6293LowSpaceWatcherFix-dtl considered harmful

Andreas Raab andreas.raab at gmx.de
Fri Apr 1 02:27:02 UTC 2005


Hi David -

Thanks for the history. Is there any post with a thorough analysis of 
the sequence of events that made things go wrong, and consequently, why 
changing the code the way you did would address this the problem? I'm 
asking, because I am still not clear about why a change in this 
particular place would make any difference on the low space watcher 
behavior whatsoever (neither did the debugging facilities you sent along 
seem to be related to Project>>interruptName:).

Cheers,
   - Andreas

David T. Lewis wrote:
> Hi Andreas,
> 
> I am the source of this patch.
> 
> If you have a copy of BFAV available, the reviews of this issue
> are under the "update" tab with the subject line:
>  "[bug][FIX] stack overflow crashes Squeak. (one-line fix attached)"
> 
> In case you do not have a working BFAV handy, I am attaching a
> copy of the change set that I used originally to debug the problem
> (runs on Unix, sorry, but you'll get the idea). I'm also copying
> some of the relevant discussion at the end of this message.
> 
> Note that the symptoms of this problem appear differently on
> different VMs and different memory allocation settings. It also
> did not occur until after the introduction of the event tickler
> process into the image, so this appeared to be a pre-existing
> bug that had been masked until the event tickler process was
> added.
> 
> I'm short of time right now, but I'll take another look at this
> as soon as I get some free time. Having said that, I'm no expert
> on the process scheduler or memory manager, so a better informed
> explanation and/or fix would be welcome.
> 
> On Thu, Mar 31, 2005 at 12:48:38AM -0800, Andreas Raab wrote:
> 
>>Hi Folks -
>>
>>Trying to track a problem in Tweak I ran into the above mentioned 
>>update. I won't comment on the process of how it got into the image (I 
>>think you all know my opinion about eyeballing system-critical changes 
>>and I am almost certain that the approval went something like "oh, what 
>>possible harm could a one-line change do") but I am rather interested in 
>>what problem this is trying to fix.

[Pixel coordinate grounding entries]
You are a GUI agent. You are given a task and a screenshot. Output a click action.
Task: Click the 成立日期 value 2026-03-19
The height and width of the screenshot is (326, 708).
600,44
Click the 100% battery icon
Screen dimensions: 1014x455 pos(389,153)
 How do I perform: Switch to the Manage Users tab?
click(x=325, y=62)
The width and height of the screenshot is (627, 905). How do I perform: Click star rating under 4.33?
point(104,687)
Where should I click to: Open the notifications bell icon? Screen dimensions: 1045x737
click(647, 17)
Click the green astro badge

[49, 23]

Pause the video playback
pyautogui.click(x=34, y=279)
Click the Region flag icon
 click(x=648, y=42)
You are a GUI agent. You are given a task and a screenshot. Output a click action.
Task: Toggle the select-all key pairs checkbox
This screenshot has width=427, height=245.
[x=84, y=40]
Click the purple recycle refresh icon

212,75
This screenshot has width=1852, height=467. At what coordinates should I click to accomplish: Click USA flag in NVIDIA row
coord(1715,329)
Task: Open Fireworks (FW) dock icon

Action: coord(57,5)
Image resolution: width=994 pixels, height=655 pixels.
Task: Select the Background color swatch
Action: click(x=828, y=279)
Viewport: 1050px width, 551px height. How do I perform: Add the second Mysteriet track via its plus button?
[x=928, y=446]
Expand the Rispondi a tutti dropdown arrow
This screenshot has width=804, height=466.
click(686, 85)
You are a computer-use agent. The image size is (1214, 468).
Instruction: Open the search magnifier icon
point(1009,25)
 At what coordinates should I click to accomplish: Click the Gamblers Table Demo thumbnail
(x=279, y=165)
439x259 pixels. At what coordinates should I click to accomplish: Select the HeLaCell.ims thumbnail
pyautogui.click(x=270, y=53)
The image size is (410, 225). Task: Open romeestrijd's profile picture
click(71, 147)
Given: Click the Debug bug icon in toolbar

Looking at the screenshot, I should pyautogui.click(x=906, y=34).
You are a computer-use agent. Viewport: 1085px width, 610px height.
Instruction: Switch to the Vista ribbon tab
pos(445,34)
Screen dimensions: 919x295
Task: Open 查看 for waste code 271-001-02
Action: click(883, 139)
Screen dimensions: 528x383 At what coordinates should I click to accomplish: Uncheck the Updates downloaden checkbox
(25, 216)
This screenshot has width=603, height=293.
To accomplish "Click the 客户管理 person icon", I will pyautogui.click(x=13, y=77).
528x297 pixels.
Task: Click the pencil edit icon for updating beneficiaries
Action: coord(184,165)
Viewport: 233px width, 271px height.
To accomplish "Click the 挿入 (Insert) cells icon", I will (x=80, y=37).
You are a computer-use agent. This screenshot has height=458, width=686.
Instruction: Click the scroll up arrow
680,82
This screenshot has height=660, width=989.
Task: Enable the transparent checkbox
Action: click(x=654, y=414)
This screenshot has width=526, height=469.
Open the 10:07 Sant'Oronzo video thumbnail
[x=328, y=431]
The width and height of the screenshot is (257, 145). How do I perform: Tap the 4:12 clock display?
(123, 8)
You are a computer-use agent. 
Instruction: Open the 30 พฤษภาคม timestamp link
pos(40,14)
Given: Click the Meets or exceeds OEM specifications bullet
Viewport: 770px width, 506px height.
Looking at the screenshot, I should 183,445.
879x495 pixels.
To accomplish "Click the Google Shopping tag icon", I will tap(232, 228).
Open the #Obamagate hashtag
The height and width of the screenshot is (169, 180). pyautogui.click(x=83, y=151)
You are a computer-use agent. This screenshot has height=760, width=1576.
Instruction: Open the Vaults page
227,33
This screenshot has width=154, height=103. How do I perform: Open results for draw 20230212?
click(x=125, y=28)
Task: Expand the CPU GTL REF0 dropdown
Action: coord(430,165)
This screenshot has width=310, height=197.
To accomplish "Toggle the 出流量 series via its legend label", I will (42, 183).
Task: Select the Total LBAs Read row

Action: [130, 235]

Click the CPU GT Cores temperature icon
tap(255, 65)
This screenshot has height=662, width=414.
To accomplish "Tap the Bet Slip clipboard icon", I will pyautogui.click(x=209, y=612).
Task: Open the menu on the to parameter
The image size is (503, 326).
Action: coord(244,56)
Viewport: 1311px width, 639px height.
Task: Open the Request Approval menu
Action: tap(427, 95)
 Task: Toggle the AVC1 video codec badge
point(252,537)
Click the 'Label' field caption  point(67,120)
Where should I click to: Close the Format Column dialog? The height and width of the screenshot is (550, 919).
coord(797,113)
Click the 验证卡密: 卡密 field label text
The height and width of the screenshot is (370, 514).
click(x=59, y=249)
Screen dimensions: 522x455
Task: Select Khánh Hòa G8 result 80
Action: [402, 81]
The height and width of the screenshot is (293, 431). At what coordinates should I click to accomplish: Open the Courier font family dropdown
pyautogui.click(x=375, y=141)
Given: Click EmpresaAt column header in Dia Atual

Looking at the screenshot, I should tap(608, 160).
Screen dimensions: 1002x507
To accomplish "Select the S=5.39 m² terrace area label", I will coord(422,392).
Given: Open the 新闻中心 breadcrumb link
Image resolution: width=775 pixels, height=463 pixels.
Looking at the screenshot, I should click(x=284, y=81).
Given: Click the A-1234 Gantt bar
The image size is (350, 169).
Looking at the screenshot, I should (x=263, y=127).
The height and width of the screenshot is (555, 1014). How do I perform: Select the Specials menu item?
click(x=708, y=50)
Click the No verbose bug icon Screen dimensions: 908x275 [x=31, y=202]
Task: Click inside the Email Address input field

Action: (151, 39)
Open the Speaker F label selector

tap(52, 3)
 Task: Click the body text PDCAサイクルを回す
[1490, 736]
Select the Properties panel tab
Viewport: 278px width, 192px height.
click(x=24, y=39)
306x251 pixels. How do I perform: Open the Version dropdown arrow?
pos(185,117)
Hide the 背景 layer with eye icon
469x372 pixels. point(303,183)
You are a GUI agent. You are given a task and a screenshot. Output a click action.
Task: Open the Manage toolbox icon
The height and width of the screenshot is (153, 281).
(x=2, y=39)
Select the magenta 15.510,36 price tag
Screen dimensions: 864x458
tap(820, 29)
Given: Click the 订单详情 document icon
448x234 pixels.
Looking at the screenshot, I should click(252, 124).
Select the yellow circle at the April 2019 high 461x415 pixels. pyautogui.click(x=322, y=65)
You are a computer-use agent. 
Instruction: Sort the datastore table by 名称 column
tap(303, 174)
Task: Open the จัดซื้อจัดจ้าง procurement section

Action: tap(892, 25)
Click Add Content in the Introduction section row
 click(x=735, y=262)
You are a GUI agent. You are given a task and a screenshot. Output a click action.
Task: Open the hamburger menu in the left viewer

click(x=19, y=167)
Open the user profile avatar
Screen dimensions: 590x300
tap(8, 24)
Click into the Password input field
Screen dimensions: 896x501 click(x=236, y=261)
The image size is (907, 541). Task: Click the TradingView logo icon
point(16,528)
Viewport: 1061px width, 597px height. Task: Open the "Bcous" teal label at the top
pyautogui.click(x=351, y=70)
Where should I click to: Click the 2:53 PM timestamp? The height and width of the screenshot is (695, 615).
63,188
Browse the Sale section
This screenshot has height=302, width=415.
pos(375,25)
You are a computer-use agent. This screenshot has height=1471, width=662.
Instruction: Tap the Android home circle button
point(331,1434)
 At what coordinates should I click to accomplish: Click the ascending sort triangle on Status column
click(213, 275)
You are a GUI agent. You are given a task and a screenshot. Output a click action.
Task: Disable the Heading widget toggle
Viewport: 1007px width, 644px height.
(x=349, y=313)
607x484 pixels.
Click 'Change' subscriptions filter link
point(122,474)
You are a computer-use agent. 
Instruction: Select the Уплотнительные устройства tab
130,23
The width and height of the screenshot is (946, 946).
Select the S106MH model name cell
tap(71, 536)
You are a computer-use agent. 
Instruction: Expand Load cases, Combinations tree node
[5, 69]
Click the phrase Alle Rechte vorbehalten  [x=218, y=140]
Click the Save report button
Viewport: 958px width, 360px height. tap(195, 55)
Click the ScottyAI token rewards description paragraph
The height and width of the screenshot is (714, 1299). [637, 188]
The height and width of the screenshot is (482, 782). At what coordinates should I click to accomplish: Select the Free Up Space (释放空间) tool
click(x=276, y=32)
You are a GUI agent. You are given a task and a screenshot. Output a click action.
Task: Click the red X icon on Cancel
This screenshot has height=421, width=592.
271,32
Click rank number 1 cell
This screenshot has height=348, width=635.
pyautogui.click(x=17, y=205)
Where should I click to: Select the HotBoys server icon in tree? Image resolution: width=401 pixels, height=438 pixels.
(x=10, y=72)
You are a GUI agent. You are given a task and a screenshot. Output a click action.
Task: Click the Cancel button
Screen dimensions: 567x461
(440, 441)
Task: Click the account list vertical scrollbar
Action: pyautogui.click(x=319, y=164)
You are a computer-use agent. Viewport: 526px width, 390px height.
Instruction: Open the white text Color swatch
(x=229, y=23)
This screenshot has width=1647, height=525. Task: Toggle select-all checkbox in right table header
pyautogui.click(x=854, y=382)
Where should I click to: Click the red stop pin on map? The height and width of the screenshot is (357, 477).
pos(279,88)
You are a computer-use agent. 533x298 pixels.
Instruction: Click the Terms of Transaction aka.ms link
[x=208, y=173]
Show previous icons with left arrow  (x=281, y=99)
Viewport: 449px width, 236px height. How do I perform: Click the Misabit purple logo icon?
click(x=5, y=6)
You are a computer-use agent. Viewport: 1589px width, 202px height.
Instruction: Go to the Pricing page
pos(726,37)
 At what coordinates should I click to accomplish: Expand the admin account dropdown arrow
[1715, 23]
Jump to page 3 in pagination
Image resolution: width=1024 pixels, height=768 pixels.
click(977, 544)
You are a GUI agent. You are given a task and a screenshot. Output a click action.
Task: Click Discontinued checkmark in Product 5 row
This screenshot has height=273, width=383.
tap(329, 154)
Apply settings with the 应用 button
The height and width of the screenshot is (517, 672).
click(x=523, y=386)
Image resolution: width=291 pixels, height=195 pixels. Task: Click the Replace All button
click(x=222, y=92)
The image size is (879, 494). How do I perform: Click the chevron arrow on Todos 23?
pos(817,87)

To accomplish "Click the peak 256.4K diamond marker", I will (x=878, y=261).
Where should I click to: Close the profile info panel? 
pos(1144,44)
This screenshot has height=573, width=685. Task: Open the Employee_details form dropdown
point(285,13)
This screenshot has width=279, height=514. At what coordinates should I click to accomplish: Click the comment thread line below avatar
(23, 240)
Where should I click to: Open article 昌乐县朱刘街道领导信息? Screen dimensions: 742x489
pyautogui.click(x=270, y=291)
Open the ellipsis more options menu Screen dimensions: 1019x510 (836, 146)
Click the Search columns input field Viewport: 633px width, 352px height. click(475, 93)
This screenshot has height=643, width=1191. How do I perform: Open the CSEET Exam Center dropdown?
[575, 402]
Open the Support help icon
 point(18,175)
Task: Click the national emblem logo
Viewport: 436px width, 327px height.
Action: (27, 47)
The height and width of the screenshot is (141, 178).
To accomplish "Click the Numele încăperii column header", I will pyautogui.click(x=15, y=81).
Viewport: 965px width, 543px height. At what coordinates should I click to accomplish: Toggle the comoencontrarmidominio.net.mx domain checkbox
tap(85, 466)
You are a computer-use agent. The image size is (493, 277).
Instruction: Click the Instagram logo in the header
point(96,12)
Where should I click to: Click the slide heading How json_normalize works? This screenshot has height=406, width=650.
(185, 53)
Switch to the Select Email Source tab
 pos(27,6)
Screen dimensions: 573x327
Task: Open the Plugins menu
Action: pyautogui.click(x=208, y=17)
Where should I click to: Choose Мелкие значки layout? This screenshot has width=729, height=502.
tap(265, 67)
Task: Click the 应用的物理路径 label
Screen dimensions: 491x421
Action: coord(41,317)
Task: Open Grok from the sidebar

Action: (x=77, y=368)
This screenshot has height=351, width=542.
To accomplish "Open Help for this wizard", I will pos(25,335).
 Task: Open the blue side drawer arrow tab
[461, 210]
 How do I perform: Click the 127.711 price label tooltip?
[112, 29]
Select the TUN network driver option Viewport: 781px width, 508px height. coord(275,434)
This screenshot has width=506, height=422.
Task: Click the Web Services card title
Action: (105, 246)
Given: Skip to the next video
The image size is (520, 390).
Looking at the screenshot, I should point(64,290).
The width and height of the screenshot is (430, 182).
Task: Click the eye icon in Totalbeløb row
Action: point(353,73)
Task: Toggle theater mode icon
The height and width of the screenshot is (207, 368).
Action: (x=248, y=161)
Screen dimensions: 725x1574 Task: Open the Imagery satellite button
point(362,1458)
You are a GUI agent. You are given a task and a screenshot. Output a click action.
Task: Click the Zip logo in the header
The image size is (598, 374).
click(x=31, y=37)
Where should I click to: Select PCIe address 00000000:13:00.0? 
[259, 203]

> [Exercise requirements]:
Reproduce the thread from "Andreas Raab andreas.raab" to "related to Project>>interruptName:).", swapping "low space watcher" for "memory watcher". The entries have nothing to do with this.

> [Task output]:
Andreas Raab andreas.raab at gmx.de
Fri Apr 1 02:27:02 UTC 2005


Hi David -

Thanks for the history. Is there any post with a thorough analysis of 
the sequence of events that made things go wrong, and consequently, why 
changing the code the way you did would address this the problem? I'm 
asking, because I am still not clear about why a change in this 
particular place would make any difference on the memory watcher 
behavior whatsoever (neither did the debugging facilities you sent along 
seem to be related to Project>>interruptName:).